## begin READING PASSAGE

Skip to main content

Traffic Violations in Metropolitan Cities

Introduction

With the advent of the smartphone era and the availability of 4G internet across the country, police forces have begun to use electronic receipts of the traditional traffic challans. E-Challans are electronically generated penalty receipt that takes the place of the physical paper receipts and helps in digitizing the whole process of collecting challans and penalizing violations.
In this project, we analyze the set of all unpaid E-Challans collected in metropolitan cities over a large span of time to gain unique insights about the nature of traffic violations in such cities. The problem is very relevant for a course on Big Data & Policing as it tries to answer the following important questions:
  1. How are traffic violations distributed spatially and temporally across the city boundaries?
  2. Can the most common violation types be characterized and be used for providing intervention insights?
  3. How can police leverage social media for increasing awareness and for targetted intervention measures?
The problem of characterizing traffic violations has serious implications on the general society as there are more than 1.3 million road accidents in India in the last decade. 

Data collection:

We collect about four years worth of data for the city of Ahmedabad. The city of Ahmedabad was chosen in particular because of the easy availability of data and lack of Captcha in their portal. The Ahmedabad police provide all the E-Challan data on their website https://payahmedabadechallan.org/ and we can obtain the challan corresponding to a particular vehicle no by entering its license plate number. We use selenium headless browser to make repeated requests with all possible vehicle plate numbers and collect the data from the results returned. The data has several fields and one of them is the violation type which includes violations like driving without helmets, wrong parking, no seatbelt etc. In total, the data that we collect has the following fields:
  • Vehicle Number
  • Data of Issuing Challan
  • Place of Issue
  • Violation Type 
  • Fine Amount
E- Challan

Dataset Statistics:

The data was collected over a period of 15 days and the brief dataset statistics are given below:
Descriptive Statistics

Analysis:

We perform our analysis over 3 main domains: 1) Temporal Analysis, 2) Spatial Analysis & 3) Violation Distribution. Thus, the data can be used to answer questions like how to deploy forces at a particular area of the city at a given time (Weekend or weekdays) and for a particular type of violation (e.g. Driving without the helmet).

## end READING PASSAGE
## begin SUPPLIED MATERIAL

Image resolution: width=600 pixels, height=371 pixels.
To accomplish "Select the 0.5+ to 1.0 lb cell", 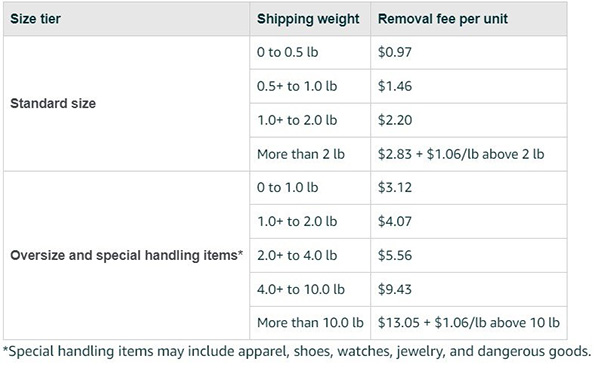I will (x=310, y=86).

## end SUPPLIED MATERIAL

== TASKS FOR THIS EXERCISE ==
A) In the page on traffic violations in metropolitan cities, why was the city of Ahmedabad chosen?
B) Translate this sentence from the page on traffic violations into Spanish: "We collect about four years worth of data for the city of Ahmedabad."

== RESULTS IN ORDER ==
A) It was chosen because its data was easy to get and its portal had no Captcha.

B) Recopilamos datos de aproximadamente cuatro años para la ciudad de Ahmedabad.